Discussion: The mean age of paragangliomas in the bladder is 41 years with a broad range from 10-88 years. Although they often present with hematuria, patients may also have more specific symptoms of micturition attacks consisting of syncope, headache, hypertension, palpitation, blurred vision and/or sweating following straining when urinating. Two thirds of patients have hypertension. Most are exophytic with an intact smooth mucosa unless ulcerated. Tumors vary in size from several millimeters to 10 cm. Most are solitary. Usually, there are uniform sized and shaped nests delineated by delicate fibrovascular septae. Uncommonly, as in this case, paragangliomas can have foci of more diffuse growth where the nesting pattern is not as evident. The key to the correct diagnosis is recognizing the abundant amphophilic granular cytoplasm and also not having tunnel vision to only consider urothelial carcinoma when confronted with a nested tumor in the bladder. Another aspect of the current case that is diagnostically difficult is that in the typical case of paraganglioma involving the bladder, nuclei are typically uniform small and round with uniform chromatin. However, cases like our can have occasional scattered pleomorphic enlarged nuclei, most with a degenerative appearance consisting of smudgy indistinct chromatin. In contrast to a high grade pleomorphic urothelial carcinoma, mitotic figures are uncommon. In contrast to urothelial carcinoma, paragangliomas are cytokeratin negative and synaptophysin and chromogranin positive.
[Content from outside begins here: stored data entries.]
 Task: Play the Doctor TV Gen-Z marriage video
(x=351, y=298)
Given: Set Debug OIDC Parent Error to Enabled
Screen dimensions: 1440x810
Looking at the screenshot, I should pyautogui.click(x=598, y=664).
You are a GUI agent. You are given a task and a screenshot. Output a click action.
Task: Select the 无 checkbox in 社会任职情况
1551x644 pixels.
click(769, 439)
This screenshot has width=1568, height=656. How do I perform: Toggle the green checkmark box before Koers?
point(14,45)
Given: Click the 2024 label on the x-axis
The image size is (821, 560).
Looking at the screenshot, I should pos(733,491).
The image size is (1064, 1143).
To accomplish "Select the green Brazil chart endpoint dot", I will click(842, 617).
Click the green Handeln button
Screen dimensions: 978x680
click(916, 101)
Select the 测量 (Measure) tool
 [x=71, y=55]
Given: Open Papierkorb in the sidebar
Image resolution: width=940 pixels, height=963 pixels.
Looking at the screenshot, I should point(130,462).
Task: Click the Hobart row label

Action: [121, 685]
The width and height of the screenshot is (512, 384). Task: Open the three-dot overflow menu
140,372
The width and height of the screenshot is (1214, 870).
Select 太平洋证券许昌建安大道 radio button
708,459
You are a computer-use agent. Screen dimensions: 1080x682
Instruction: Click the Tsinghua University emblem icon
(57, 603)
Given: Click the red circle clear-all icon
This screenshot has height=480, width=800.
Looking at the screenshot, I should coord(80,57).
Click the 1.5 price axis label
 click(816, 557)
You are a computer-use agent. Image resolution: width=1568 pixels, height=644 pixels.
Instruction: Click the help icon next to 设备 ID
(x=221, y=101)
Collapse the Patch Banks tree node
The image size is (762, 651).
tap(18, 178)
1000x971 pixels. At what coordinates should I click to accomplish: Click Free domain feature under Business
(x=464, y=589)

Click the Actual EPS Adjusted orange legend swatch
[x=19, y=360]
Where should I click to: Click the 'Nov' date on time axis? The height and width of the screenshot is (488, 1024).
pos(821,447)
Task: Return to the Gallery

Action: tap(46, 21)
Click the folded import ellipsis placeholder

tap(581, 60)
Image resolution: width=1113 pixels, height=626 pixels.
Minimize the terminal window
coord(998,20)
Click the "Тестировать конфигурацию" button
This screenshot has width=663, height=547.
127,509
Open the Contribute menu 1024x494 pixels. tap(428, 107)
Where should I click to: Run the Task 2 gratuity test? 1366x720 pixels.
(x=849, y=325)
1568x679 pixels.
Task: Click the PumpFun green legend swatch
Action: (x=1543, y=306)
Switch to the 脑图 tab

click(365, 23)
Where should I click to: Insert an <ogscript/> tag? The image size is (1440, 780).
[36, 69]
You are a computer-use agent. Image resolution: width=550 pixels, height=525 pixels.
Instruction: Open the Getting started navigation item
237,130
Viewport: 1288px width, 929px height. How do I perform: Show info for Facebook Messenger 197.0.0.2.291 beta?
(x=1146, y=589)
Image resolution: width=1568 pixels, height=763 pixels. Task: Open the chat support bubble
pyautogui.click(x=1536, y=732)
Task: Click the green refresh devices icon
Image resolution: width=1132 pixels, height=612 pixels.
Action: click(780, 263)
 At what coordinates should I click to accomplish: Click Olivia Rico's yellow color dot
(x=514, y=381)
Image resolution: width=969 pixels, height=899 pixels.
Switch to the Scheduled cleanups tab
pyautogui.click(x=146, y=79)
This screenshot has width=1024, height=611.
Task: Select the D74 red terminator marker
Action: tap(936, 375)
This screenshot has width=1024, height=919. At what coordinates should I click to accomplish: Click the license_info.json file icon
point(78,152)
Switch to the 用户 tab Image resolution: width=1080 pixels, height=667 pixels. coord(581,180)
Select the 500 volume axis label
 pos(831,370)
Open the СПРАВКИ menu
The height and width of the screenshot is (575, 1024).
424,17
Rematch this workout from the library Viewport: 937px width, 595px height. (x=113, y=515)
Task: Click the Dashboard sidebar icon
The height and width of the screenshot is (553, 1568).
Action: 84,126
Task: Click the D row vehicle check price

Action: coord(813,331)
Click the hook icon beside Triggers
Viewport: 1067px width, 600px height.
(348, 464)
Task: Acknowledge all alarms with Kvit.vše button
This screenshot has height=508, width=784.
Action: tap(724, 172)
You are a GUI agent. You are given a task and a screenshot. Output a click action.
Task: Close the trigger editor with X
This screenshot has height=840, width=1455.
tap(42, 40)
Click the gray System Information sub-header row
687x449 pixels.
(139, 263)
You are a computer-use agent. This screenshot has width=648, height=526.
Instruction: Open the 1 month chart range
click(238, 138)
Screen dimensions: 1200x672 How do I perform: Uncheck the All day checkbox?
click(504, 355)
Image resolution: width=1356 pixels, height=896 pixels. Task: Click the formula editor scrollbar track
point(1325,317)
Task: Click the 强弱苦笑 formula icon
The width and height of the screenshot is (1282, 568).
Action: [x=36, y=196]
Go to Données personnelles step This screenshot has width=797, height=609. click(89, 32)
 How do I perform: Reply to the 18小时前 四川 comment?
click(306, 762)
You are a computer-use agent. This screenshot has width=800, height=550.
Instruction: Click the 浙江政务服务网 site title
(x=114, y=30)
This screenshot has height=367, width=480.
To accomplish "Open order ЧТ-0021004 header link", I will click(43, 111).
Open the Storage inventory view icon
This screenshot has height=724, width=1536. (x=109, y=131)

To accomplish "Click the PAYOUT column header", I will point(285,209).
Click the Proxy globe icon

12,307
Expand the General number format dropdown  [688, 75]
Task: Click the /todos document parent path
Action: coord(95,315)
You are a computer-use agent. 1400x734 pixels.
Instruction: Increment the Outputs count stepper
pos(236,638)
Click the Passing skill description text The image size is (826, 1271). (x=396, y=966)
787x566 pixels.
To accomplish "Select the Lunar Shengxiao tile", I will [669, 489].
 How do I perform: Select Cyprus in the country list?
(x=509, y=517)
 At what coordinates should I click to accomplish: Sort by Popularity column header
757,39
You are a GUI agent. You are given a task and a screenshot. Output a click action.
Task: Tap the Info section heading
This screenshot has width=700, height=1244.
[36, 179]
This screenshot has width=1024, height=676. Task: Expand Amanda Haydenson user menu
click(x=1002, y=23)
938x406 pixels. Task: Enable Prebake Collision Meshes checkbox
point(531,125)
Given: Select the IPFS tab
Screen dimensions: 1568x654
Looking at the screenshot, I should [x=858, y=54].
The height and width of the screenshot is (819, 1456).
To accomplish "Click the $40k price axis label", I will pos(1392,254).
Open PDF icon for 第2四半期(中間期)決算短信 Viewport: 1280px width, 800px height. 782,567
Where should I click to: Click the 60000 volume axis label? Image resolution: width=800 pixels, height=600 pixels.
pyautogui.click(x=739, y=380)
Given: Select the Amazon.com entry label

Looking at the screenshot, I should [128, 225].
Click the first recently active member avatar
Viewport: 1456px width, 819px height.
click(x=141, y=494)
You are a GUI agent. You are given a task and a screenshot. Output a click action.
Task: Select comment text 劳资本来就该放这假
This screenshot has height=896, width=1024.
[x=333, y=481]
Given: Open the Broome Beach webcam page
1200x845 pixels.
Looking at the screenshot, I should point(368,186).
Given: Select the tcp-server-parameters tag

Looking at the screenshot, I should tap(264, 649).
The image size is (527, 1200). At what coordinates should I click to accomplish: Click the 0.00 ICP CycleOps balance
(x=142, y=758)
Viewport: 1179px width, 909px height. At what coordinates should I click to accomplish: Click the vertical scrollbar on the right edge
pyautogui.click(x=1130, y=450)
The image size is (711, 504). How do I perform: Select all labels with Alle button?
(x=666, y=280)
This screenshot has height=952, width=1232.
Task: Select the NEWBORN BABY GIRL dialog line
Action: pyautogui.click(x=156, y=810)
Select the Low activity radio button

In some cases, S100 highlights sustentacular cells surrounding tumor nests. An immunohistochemical pitfall is that both invasive urothelial carcinoma and paraganglioma are positive for GATA3. All paragangliomas should also be evaluated immunohistochemically for SDHB which can be lost as a result of a sporadic mutation but could also represent a germline mutation associated with the hereditary paraganglioma syndrome. Paragangliomas which show loss of SDHB have a higher risk of malignant behavior. Depending on the location and size of the tumor, final treatment could be only the initial TUR, repeat TUR, or partial or radical cystectomy. Paragangliomas can invade the muscularis propria, as seen in the current case. 10% of bladder paragangliomas are malignant, which cannot be predicted based on the morphology.